EXCERPT TO READ:
┄┄┄┄┄┄┄┄┄┄

INSTINCTS AND INSTINCTIVE BEHAVIOUR

We saw that instincts are an innate form of behaviour, that is a form of behaviour which is not learned but which the animal performs from birth, without being trained to do so.

Behaviour relating to survival of a species, such as attack, defence and sexual behaviour, is instinctive and responses are automatic. Territory is acquired by force and defended. Might is right.


CONSCIOUS BEHAVIOUR: LEARNING AND EVALUATING, MEMORY AND MEMORISING

As mammals evolved from reptiles, there evolved the ability for storing new experiences as they happen and so creating a store of experience-based memories.

A primitive animal's memory seems to be largely procedural. Both procedural and declarative memories are long-term memories, but declarative memory is located and used in a different way.


Human beings are learning all the time, memorising information and then recalling it when it is required.

What is being memorised includes what we are taught, what happens to us and to others and any lessons learned as a result. And when it happened and the sequence in which it happened. Including also the meaning of words and what is implied. And in addition we have the vast mass of externally prepared and stored information which is accumulating at an accelerating pace.

┄┄┄┄┄┄┄┄┄┄

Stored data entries

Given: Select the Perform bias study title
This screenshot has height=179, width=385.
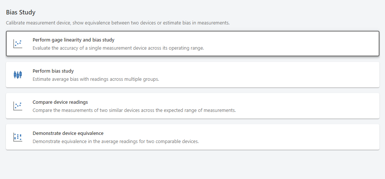Looking at the screenshot, I should tap(53, 71).
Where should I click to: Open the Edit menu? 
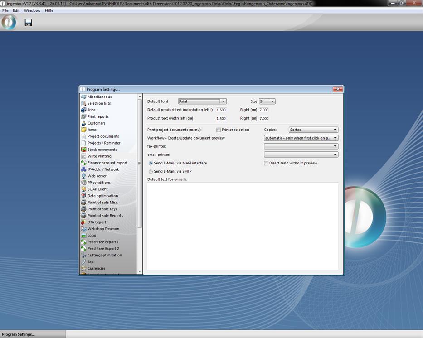click(16, 10)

┄┄┄┄┄┄┄┄┄┄

WORK TASK 1: Reproduce the passage on instincts and memory from "INSTINCTS AND INSTINCTIVE" up to and including "of experience-based memories.".
WORK TASK 2:
Answer these questions using the passage on instincts and memory.
(a) By what means is territory acquired?
(b) From what group of animals did mammals evolve?
(c) What kind of memory does a primitive animal's memory seem to be largely?

EXPECTED ANSWER 1:
INSTINCTS AND INSTINCTIVE BEHAVIOUR

We saw that instincts are an innate form of behaviour, that is a form of behaviour which is not learned but which the animal performs from birth, without being trained to do so.

Behaviour relating to survival of a species, such as attack, defence and sexual behaviour, is instinctive and responses are automatic. Territory is acquired by force and defended. Might is right.


CONSCIOUS BEHAVIOUR: LEARNING AND EVALUATING, MEMORY AND MEMORISING

As mammals evolved from reptiles, there evolved the ability for storing new experiences as they happen and so creating a store of experience-based memories.

EXPECTED ANSWER 2:
(a) By force.
(b) Reptiles.
(c) Procedural memory.